Americans give away a grand total of $24 billion a year, arts consultant Dan Kierman told 50 members of local performing visual arts organizations last weekend, "so there's room for your new project. There's even more room for your proven, established project.
"That is, if you have your act together," he added.
Kierman is director of Arts D.C., an employment program for artists funded under the federal Comprehensive Employment and Training Act (CETA). He spoke at the second of four free, all-day workshops in arts management at American University, and the topic was fundraising.
For an arts group, staying alive usually has as much to do with the ability to raise money as the ability to put on a good show.
The crunch can come to big and small companies alike. In 1974, Washington's National Ballet folded for lack of support. The Washington Theater lab plans to close permanently on May 1 after five years of searching for a suitable permanent performing space within its budget. And there are countless groups that never raised enough money to fulfill their plans and make a name for themselves.
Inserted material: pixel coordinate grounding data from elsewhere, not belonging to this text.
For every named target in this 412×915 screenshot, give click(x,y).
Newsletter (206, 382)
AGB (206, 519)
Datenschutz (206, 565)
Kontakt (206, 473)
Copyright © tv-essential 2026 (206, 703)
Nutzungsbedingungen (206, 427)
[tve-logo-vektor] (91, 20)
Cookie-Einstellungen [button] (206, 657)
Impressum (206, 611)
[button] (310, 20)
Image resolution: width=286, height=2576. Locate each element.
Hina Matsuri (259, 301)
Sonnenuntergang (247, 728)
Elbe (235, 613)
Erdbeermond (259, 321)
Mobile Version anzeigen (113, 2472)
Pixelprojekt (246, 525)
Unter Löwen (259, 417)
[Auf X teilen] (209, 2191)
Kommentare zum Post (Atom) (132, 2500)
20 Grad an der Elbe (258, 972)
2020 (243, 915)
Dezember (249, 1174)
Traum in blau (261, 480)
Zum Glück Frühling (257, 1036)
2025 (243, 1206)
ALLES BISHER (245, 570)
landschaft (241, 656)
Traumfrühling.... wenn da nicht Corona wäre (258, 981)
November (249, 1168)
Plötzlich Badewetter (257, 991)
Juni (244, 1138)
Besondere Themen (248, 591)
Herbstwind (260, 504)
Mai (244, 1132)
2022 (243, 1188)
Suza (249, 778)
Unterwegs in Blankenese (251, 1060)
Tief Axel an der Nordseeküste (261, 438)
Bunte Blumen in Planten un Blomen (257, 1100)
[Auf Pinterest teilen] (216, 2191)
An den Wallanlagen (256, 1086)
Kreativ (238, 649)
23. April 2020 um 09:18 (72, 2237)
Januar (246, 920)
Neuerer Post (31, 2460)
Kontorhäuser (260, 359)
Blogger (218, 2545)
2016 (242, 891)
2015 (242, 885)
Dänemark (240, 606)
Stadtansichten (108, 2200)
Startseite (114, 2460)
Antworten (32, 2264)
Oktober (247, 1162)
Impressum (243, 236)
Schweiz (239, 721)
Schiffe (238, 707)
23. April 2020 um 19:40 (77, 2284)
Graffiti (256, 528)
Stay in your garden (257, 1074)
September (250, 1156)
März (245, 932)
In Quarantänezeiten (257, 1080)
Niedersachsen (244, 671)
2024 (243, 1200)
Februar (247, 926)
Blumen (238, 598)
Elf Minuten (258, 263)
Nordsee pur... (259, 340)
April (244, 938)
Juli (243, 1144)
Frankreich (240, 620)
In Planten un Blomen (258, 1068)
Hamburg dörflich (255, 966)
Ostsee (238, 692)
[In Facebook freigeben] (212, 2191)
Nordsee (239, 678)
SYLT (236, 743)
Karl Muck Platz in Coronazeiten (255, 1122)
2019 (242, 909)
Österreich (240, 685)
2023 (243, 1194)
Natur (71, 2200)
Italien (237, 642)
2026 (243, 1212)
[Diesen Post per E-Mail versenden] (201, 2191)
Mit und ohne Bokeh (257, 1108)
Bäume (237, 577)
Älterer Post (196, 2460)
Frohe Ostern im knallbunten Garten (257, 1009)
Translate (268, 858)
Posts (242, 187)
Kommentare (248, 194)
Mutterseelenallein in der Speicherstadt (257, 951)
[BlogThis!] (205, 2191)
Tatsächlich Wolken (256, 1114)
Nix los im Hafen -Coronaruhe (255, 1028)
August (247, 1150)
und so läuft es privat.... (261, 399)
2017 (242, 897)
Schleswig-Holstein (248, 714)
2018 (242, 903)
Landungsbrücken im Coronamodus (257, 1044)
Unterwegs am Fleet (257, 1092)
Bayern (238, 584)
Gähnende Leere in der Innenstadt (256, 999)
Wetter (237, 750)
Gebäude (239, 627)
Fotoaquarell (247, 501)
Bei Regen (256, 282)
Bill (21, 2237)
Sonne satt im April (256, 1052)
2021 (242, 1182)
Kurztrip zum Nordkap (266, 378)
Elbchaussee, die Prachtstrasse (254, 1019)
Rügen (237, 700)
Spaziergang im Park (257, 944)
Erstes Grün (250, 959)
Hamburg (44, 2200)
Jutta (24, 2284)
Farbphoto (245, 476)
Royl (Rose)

So Arts D.C., the American University graduate program in arts management, and the Support Center, a kind of non-profit management consulting firm for other non-profit organizations, have joined together as the "Arts Management Resource Program" to offer advice. They are inviting members of about 250 local arts organizations, ranging from the Folger Theater to brand-new neighborhood groups, to workshops on fundraising, financial management, publicity, and other management issues.
Last weekend, Patrick Hayes, managing director of the Washington Performing Arts Society, discussed how to look someone straight in the eye and ask for money - big money. Sharon Williams, director of Arena Stage Associates, talked about developing mailing lists and soliciting funds through the mail. James Maxwell, a professional fundraiser for 17 years, and former development director for the National Symphony, discussed how to track down and apply for government and foundation grants.
Staff members of the Arts Management Resource Program also offer individual counseling on such issues, on a regular basis. Four of the arts consultants work out of the Support Center, 1424 16th St. NW, which provides consulting services to all types of non-profit public interest groups.
Because the four staff positions are paid by a federal grant, under the CETA jobs training program, the consulting services are free. So far, 18 local arts organizations have gone there for assistance.
The most common problem of arts organizations, explains Support Center director John Boruff, is more basic than fundraising: While their members have strong backgrounds in the arts, they may have no background at all in management.
One of the clients of the Support Center, who also attended the fundraising workshop, was Annette Miller, director of Annette's School of Dance at Sacred Heart Church, 16th Street and Park Road NW. A dance teacher for 10 years, Miller decided to found her own school three years ago, to offer instruction in Caribbean, Spanish and other ethnic dances as well as ballet and jazz. Despite a grant from the D.C. Commission on the Arts and Humanities, the school still was struggling to break even.
Miller went to the Support Center a few months ago for fundraising advice. First, she said, they sent an auditor to help her set up a bookkeeping system. Then, they explained how to develop a board of directors, and to prepare annual reports and program evaluations to present a strong image to potential contributors.
"When I went to the Support Center, I said, 'Why is it that some people just have a telephone and they can raise money - and here I am slaving away and I can't get it?'" said Miller.
"Now, there is a real difference in administrative quality, and when it comes to fundraising, I have the books to show we're really doing the things I say we do," she continued.
Additional workshops will be offered by the Art Management Resource Program at American University on May 20 and June 17.